#### About this task:
What lines of the material below include the string "heart"? Copy all of them.

#### Exercise data:
##########
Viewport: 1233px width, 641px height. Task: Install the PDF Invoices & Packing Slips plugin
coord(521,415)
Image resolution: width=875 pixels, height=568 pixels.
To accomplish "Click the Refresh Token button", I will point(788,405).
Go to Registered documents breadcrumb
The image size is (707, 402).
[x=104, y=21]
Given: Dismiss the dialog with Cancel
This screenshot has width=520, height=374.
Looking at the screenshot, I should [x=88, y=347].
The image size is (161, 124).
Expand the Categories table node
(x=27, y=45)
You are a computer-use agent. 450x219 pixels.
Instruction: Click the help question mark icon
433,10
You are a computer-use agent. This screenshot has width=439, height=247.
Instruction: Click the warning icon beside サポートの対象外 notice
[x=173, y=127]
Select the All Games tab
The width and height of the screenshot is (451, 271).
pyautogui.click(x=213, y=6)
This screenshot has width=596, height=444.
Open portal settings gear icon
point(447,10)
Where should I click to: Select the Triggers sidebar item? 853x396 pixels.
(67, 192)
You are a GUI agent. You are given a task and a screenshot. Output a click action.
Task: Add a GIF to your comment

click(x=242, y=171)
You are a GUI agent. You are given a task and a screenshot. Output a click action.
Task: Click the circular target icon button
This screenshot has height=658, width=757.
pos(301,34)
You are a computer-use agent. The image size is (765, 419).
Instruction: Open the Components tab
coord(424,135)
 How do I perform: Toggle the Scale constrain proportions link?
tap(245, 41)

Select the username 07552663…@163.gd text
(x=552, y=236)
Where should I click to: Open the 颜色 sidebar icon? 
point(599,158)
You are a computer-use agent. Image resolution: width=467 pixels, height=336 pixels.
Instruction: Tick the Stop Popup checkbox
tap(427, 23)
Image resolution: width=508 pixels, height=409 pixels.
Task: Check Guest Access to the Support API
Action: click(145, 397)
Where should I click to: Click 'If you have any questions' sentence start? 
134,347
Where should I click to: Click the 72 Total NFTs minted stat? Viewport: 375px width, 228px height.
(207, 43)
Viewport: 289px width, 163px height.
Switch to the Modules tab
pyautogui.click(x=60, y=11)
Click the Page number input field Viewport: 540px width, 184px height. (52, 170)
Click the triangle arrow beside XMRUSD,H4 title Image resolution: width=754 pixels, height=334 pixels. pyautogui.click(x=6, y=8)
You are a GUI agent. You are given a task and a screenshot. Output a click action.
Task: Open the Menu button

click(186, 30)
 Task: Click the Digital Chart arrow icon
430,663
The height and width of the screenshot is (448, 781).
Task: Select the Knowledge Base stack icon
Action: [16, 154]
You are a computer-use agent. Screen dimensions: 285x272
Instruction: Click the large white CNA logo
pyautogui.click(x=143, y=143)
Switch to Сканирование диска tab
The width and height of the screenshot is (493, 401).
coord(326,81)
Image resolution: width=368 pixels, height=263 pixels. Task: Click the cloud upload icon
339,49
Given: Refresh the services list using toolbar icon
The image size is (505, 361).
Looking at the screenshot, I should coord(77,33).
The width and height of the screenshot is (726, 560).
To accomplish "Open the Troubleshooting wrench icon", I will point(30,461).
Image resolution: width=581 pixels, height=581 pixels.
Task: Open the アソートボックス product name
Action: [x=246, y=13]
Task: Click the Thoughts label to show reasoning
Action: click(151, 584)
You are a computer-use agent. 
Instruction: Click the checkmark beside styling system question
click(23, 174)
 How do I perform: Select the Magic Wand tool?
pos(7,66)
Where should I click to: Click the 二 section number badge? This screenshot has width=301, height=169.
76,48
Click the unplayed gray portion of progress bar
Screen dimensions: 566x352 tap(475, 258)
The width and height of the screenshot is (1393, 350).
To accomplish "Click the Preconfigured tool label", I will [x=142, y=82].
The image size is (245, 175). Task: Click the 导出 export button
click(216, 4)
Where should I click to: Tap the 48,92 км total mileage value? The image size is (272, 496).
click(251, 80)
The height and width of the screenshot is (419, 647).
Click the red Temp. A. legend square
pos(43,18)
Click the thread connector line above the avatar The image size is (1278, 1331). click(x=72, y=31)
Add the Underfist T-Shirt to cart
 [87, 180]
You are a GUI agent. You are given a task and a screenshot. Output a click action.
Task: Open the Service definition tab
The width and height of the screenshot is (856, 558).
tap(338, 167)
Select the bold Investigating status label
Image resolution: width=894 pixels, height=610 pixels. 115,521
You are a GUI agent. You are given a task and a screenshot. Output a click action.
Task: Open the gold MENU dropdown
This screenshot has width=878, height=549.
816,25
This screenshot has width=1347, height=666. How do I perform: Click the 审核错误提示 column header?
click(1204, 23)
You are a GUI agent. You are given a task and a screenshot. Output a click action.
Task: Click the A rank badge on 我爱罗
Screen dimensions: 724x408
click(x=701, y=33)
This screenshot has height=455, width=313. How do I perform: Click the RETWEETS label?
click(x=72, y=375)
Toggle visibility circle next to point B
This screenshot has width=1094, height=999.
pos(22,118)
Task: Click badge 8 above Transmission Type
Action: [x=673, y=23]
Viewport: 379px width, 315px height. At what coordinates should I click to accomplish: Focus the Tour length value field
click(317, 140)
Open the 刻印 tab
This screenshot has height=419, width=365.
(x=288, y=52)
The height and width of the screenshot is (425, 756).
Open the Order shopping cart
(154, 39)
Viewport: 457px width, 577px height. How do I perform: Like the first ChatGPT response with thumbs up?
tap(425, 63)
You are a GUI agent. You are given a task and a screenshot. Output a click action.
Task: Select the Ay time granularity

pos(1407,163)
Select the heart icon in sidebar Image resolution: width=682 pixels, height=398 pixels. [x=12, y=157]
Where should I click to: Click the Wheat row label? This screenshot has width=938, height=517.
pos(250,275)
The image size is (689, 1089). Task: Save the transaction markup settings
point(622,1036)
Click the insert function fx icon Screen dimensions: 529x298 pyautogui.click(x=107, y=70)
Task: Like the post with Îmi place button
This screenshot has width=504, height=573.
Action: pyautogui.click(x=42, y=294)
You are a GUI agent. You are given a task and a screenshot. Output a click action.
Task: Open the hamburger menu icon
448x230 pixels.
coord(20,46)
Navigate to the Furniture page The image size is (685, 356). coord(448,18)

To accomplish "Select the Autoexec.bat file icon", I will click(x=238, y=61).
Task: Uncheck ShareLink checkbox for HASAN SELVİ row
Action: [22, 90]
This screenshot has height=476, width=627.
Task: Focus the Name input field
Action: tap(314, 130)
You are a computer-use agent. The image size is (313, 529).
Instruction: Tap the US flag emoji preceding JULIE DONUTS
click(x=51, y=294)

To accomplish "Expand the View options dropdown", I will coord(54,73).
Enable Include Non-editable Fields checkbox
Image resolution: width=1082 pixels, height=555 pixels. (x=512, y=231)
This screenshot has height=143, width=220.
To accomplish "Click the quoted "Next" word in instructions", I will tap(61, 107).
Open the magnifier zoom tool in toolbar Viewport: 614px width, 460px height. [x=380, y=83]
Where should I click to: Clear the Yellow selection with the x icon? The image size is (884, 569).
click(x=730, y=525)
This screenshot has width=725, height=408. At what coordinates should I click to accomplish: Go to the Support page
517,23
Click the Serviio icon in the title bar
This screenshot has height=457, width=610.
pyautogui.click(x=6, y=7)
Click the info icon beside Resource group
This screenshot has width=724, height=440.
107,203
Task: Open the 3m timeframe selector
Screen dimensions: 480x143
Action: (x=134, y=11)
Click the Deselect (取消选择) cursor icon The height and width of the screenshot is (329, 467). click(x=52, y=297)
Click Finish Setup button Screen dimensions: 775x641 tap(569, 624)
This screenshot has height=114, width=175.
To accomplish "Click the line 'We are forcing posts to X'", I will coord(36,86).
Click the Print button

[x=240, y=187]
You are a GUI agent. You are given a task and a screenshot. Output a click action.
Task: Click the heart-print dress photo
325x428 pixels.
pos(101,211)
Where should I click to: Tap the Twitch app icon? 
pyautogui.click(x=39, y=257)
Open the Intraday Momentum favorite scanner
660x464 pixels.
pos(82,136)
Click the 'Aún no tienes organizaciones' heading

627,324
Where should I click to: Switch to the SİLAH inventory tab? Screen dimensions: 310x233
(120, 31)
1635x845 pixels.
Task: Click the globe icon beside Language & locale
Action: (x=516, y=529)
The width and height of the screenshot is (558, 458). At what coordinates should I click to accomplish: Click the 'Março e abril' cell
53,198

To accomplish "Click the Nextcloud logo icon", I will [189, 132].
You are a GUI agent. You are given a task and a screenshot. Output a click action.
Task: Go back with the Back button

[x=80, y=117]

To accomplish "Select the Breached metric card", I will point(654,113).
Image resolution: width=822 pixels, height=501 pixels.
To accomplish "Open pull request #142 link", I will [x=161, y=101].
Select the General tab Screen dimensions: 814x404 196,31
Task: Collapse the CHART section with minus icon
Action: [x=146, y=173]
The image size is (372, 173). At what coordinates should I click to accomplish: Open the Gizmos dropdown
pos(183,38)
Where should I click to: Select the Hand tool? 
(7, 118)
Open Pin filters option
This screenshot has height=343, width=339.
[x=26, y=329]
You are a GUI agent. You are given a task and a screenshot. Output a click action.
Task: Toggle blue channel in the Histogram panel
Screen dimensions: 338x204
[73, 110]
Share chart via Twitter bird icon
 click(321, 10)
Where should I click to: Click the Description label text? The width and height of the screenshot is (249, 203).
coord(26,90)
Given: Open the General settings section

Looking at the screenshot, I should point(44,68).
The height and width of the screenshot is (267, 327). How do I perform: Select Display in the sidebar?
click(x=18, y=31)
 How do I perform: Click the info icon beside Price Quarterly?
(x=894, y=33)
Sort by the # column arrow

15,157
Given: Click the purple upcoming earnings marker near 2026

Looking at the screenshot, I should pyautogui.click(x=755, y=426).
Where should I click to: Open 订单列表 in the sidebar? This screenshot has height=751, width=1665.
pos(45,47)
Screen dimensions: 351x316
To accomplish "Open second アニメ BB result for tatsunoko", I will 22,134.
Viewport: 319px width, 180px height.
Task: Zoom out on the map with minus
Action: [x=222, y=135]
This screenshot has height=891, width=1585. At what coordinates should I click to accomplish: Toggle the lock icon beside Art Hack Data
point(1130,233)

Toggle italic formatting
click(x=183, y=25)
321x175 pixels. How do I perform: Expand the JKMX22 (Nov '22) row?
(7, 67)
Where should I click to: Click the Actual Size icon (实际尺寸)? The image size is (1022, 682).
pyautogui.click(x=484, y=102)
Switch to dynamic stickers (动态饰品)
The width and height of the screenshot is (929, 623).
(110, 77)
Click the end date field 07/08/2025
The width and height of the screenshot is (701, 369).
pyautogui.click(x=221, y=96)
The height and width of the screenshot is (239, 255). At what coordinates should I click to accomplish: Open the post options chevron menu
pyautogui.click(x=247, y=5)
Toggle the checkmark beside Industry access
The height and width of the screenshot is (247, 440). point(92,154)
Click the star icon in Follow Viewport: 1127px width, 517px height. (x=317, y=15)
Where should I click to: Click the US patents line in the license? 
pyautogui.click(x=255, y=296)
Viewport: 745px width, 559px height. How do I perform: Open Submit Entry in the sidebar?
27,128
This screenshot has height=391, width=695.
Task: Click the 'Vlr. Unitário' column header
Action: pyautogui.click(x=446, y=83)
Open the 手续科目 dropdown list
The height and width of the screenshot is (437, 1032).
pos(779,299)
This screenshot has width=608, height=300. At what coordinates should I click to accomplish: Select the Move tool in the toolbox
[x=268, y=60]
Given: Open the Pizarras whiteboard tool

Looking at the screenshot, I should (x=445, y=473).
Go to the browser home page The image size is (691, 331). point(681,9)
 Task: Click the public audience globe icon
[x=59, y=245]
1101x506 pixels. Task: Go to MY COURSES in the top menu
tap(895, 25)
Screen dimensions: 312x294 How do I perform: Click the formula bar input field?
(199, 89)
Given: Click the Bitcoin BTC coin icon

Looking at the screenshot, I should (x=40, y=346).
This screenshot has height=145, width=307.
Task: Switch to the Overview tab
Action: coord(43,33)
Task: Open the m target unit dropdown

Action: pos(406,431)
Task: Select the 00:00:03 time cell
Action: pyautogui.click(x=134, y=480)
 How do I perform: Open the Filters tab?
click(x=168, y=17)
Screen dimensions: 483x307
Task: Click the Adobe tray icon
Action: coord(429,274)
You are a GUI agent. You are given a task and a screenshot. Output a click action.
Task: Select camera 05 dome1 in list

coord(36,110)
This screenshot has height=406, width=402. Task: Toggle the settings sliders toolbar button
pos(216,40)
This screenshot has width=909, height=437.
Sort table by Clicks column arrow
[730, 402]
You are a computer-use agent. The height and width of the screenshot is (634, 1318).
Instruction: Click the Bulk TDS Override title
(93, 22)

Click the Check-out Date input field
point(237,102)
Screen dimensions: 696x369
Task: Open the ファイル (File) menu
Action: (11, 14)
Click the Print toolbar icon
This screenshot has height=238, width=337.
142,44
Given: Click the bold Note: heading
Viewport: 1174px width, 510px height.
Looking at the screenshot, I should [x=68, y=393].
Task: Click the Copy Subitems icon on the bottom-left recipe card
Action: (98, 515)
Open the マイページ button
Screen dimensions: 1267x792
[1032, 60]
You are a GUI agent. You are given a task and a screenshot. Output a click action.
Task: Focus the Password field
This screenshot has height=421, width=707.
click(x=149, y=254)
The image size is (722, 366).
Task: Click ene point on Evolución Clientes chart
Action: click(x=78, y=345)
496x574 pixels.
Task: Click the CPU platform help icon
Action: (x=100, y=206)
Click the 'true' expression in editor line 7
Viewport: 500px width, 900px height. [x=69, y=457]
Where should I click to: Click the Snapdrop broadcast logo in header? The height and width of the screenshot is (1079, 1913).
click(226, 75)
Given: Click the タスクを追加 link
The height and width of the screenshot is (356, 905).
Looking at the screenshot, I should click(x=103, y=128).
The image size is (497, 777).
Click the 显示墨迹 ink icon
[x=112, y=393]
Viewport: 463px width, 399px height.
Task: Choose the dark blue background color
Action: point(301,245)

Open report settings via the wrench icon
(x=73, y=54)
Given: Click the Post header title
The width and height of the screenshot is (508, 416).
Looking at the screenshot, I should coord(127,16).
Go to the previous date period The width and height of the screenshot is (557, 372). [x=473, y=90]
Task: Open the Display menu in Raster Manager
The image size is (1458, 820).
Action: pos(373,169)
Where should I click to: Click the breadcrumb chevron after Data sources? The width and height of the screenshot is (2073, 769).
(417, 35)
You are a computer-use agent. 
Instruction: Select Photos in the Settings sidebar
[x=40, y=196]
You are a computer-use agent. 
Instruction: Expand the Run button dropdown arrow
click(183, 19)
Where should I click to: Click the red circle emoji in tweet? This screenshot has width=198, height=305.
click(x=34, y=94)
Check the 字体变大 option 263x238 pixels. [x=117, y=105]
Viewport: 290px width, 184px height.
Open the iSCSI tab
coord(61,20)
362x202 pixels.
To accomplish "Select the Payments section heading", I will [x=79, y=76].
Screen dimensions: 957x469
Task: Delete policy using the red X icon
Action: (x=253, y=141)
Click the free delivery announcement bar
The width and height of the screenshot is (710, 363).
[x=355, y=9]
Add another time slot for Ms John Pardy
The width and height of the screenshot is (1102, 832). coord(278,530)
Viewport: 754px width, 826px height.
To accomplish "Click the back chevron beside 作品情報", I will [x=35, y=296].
##########
#### Worked solution:
Select the heart icon in sidebar Image resolution: width=682 pixels, height=398 pixels. [x=12, y=157]
Task: Click the heart-print dress photo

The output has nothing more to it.